时间:03-30 整理:3721RD 点击:
Alright, here's the thing. I have made a patch antenna and set the material of it properly, before I simulate, I set the background material to 'Normal', but the simulation aborts everytime and shows 'The calculation domain is completely filled with metal(PEC), please check the background material and layer properties'. What should I do? Can anybody help me out of this?

How are you feeding your structure? Sometimes CST whinges (with cryptic, irrelevant errors) if the excitation ports are too close or touching the calculation boundaries. In particular, make sure your boundaries are set to "open" (i.e. PML) for antenna simulation. If you inadvertently have a "electric" boundary set, CST adds an (invisible) wall of PEC at the edge of the calculation space which can wreak havoc with waveguides/coaxial feedlines which otherwise *appear* open.

Also, click the mesh view button (and/or take a peek at the number of meshcells displayed at lower right) to make sure the meshing appears sensible and it hasn't simply quantized your entire structure into a PEC block!

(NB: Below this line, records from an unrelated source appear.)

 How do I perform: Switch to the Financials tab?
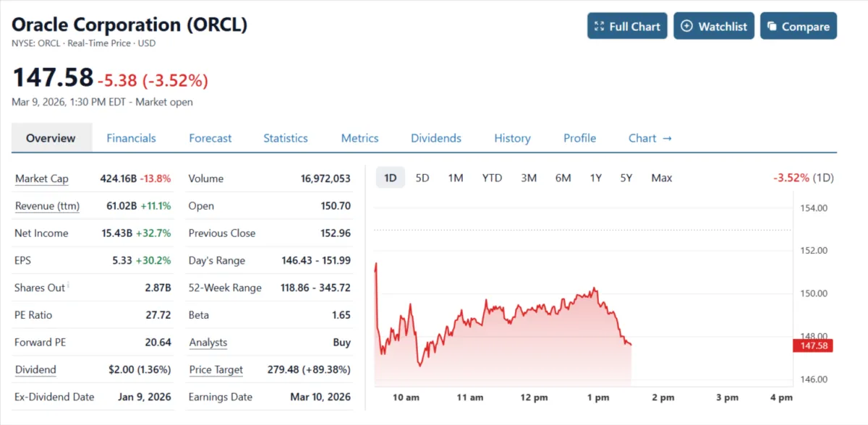pos(131,138)
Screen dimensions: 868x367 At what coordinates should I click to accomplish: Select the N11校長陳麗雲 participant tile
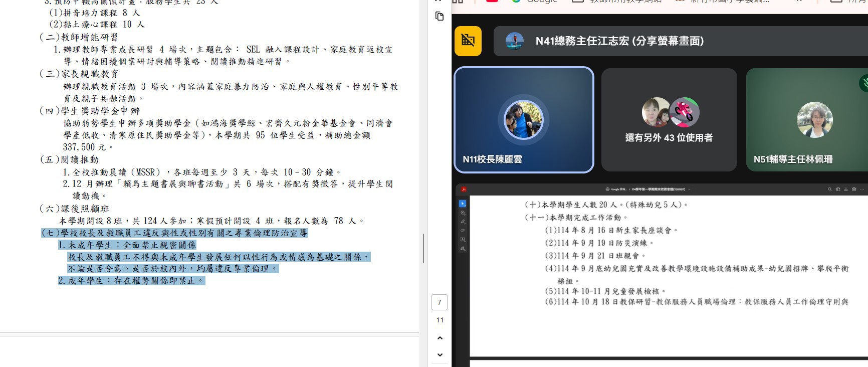tap(524, 120)
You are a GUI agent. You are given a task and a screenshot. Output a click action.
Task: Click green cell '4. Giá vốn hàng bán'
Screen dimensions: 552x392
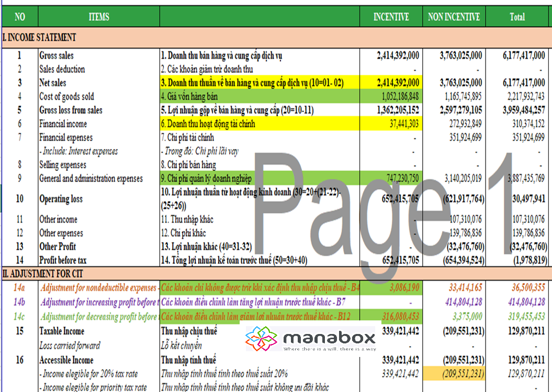[x=260, y=97]
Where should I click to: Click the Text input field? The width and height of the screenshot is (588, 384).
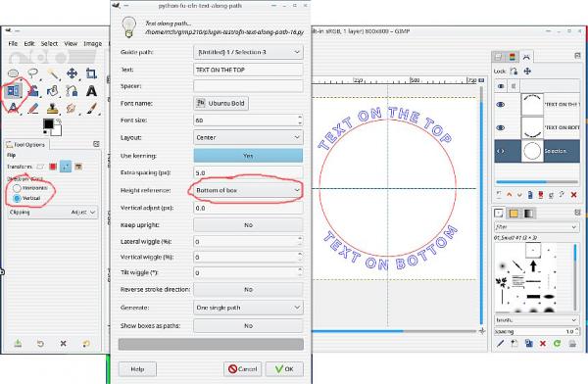[x=248, y=70]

If that doesn't help - post your file and I'm sure someone will be able to set you straight :)

It still cannot work
But thanks anyway

Select File-select template... and then select Antenna (planar)

I have the same problem. I don't understand what you mean by your second paragraph. I selected Mesh view button. at the lower right corner it mentioned 8580 cells. So what does that mean? how can I recognize my problem by this number !
thank you

Hiya majidmad,

The number of mesh cells indicate the number of discrete calculation domains that your model has been "meshed" (or sliced/cut up) into. The physical object being modelled is assumed to be homogenous within any given mesh cell, i.e. there is *no* variation in the physical material within the mesh cell. This means that the mesh must be fine enough to capture all practical physical details/characteristics of your model. This is what the mesh view allows you to see - where the meshing algorithm has decided to place the calculation domains with respect to the physical model. This allows you to check that it hasn't decided to lump the (for example) entire cross-section of a piece of coax into a single cell and thus erroneously model a structure with conductors and dielectric as one uniform block of stuff.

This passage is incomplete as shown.